1. “Phishing” is the name of one of the primary scams. It has become increasingly popular. It happens when you receive emails requesting your contact and social security number from individuals pretending they are a legitimate company. For instance, your bank will never request your social security number or private information so that they can verify your account or check your credit.

2. Another popular way is to go to a website advertising a “Free Credit Report.” It asks you for your name and social security number which you happily provide. Well guess what….. If it is a fake website, you have just had your identity stolen.
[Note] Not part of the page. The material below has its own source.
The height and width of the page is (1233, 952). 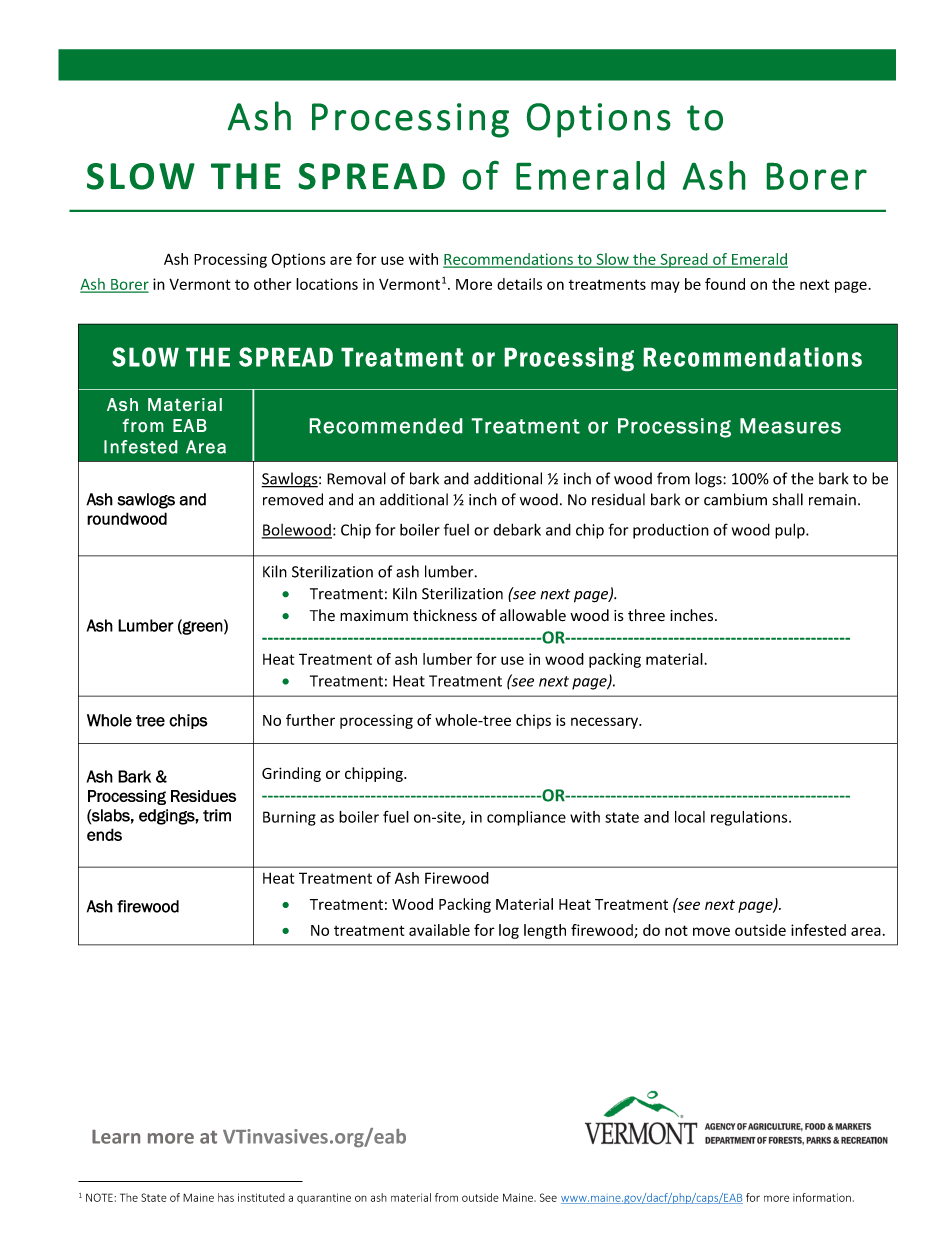 What do you see at coordinates (104, 834) in the page?
I see `ends` at bounding box center [104, 834].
In either case, you may actually even receive a copy of your credit report, because they forward your information to a real website which in turn sends you a free copy of your report. In reality, the identity thieves have started your nightmare and you don’t even know it. This is a very good reason of why you should NEVER put your personal information into a form from an email. If it is a link from an email, don’t share your info either.

Here are some obvious signs of Internet Identity Theft

• Statements and bills are coming late or not at all to your home
• Collection agencies or creditors will contact you about accounts you do not have or charges you have not made.
• There are transfers or withdrawals that have not been made by you on your financial account statements
• You have been denied credit or are being offered unfavorable credit terms (i.e. a high interest rate with no underlying explanation)
• You are getting letters or calls from businesses or debt collectors about products or services that you did not purchase.

Identity Theft: How bad is it?

In the past year, 7 million people became identity theft victims. The average loss to an American is thirty hours of their time and over $500 in financial losses.
In the last year, total personal losses have been over five billion (with a “b”) dollars.
On average, one out of every seventy-nine shopping sprees is one involving stolen identity.

What you should do if you become the victim of Identity Theft:

1. First, alert the fraud department of the three agencies which monitor credit. Tell them you are a victim of identity theft and ask them to put an alert on your credit information. (Unfortunately, you may be required to pay for this service.)
2. In addition, get your credit report from these three large credit bureaus Experian, Equifax and TransUnion and closely scrutinize your credit reports looking for credit cards you did not order, inquiries you did not make and other suspicious activities.
3. Next report your case, including all the details to your local police department.
4. To report identity theft to the central department of the American government for fraud protection, call the toll-free hotline at 1-877-IDTHEFT.
5. Close all accounts on the credit reports that you believe were opened fraudulently utilizing your name.
6. If your bank or checking accounts, or even your ATM card, have been compromised then shut those accounts down as soon as possible.
7. Your local postal inspector should be alerted, as they undoubtedly have used your personal address info, this address needs to be immediately terminated and you should create a new postal box.
8. Contact the Social Security Administration to make sure that your name and earnings are all correct.